Lessons from the dropped domain backorder that got away

It’s getting harder to find good domains that haven’t already been registered, but there are quite a few great ones that just sit around forgotten in someone’s portfolio. Despite the relatively low costs associated with renewing a domain, many of these end up expiring and dropping back in to the pool.

In theory, anyway…

Backordering Domains

See, if a domain has any interest at all, it is likely that someone is trying to grab it the second it expires. There are lots of domain backorder services that will attempt to do just that for you – and they’re currently charging between $60 – $70 for domains they do manage to pick up. Here is the basic process:

  • Find a domain you like
  • Place a backorder
  • Hope one of your backorder services manages to grab the domain
  • Everyone who backordered the domain through that particular provider gets a chance to bid on it
  • The winner pays the highest bid and gains registration for the domain
  • Or, if there are no other bidders, the registration completes for the basic $60-$70 fee

There are quite a few companies out there that specialize in domain auctions & backorders, but there isn’t a whole lot to differentiate them in terms of what they offer, what they charge, and what you can expect from the process. The important thing then, is to make sure you’re registered to backorder the target domain from as many places as possible. Some of the popular ones include:

Unfortunately, the domain I was hoping to register didn’t get picked up by SnapNames or Pool.com – two of the companies that are typically recommended as being successful in the process.  Hexonet beat them to the drop, and then about 25 people who had backordered through them were able to bid it up over $2,000 in a private auction.  I begged and pleaded to get in to that private auction, but it was no use.  And while that was bad news for me, it is good that Hexonet isn’t sneaking new bidders in against their own policies and promises – even if I might have run the price up a bit higher.

Alternatives to dropped domains:

Backordering and bidding on dropped domains is a bit of a random draw.  Even if you pick the right registrar for your backorder, you might end up in an expensive auction.  Most services won’t charge you if you don’t walk away with the domain, but if you really want it you might consider some alternative strategies.

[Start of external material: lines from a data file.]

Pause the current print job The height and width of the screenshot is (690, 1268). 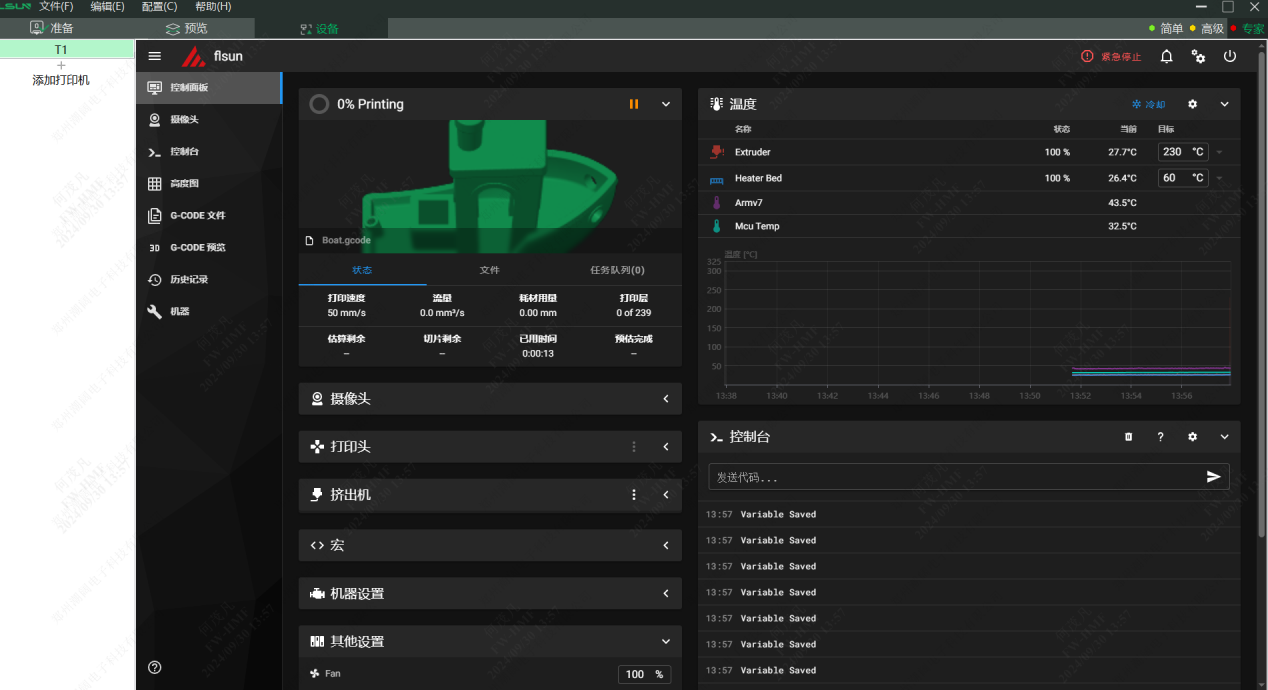pos(634,104)
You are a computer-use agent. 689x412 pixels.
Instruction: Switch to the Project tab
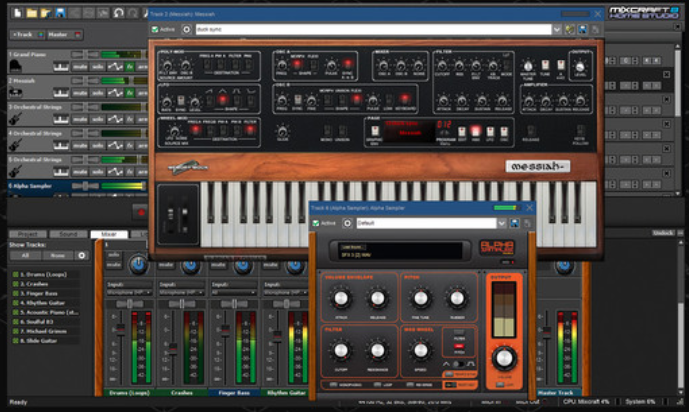tap(25, 233)
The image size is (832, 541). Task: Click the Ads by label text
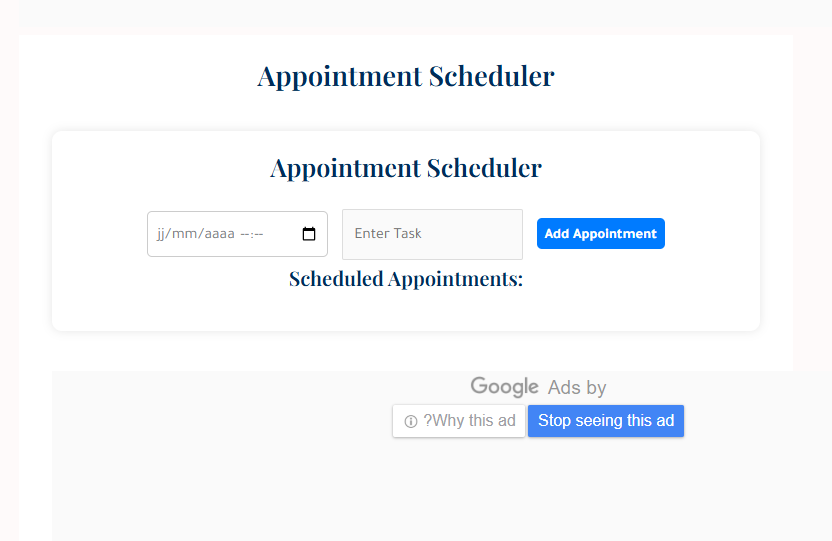577,388
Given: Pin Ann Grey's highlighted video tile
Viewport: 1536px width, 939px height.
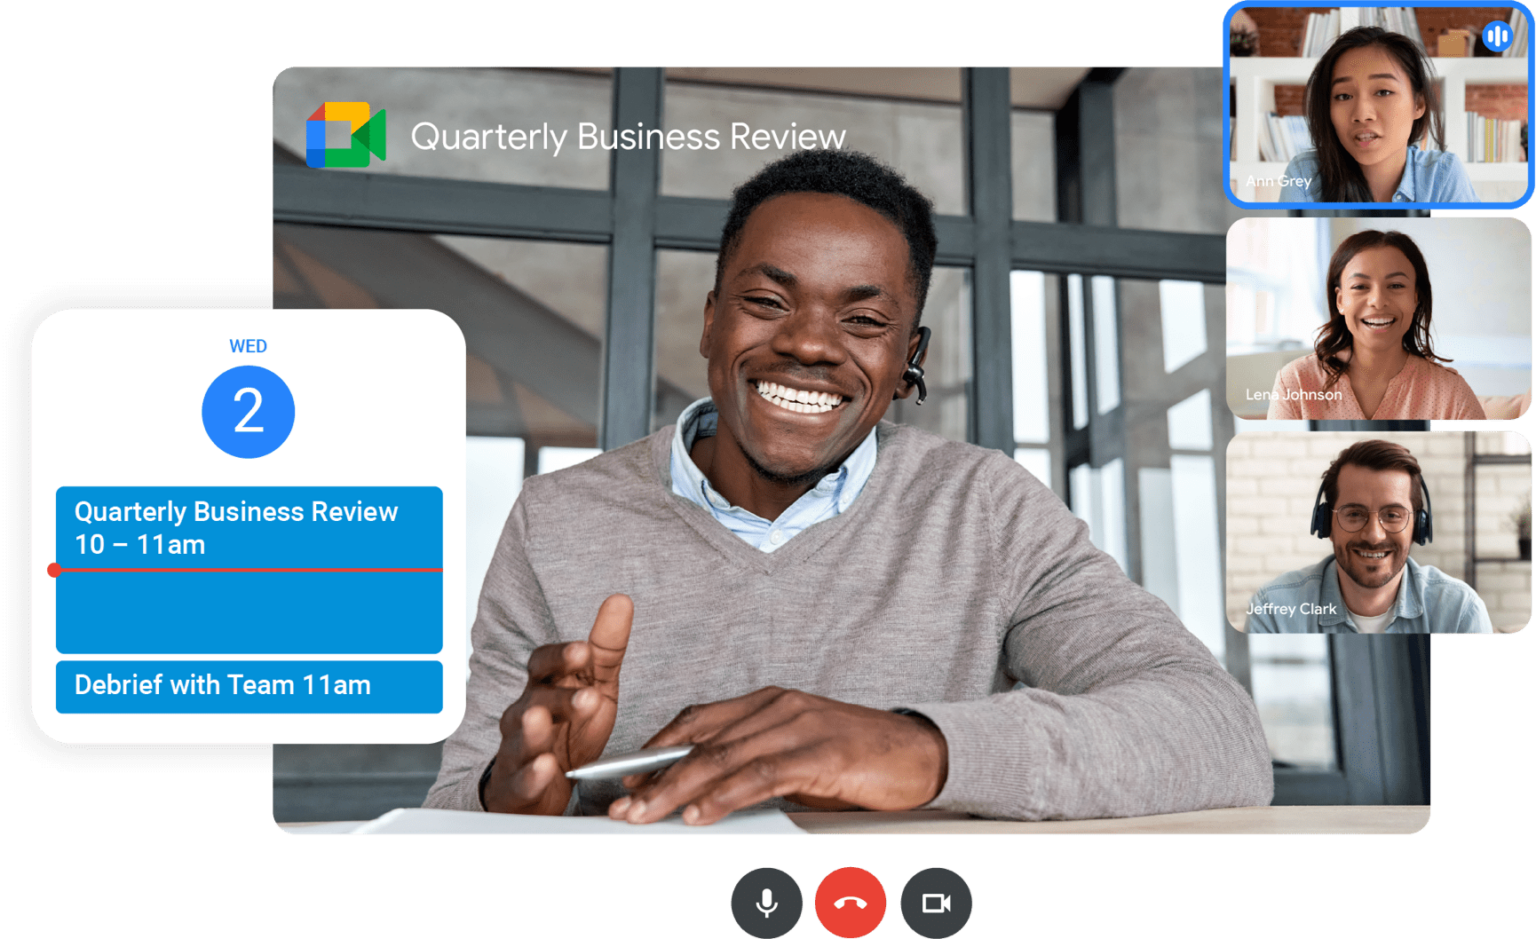Looking at the screenshot, I should click(x=1377, y=105).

Contact the domain’s owner before it expires

The upside of this is that you might be able to make a reasonable offer for a domain that isn’t doing much beside collecting dust.  The risk, of course, is that you’ll remind the owner how much their domain is worth and they’ll take it straight to a public auction on their own.  These public auctions might even end up selling domains at a higher price than the private ones do.

Find low-interest auctions that are already running

SnapNames, Enom, and Godaddy have public auctions for previously registered domains, so if you spend a bit of time sifting through the junk in the discount bins you might actually find something that can be turned in to a brand. By the time a name is recognized as “premium,” though, expect the prices to start at around $500 and go up to the millions.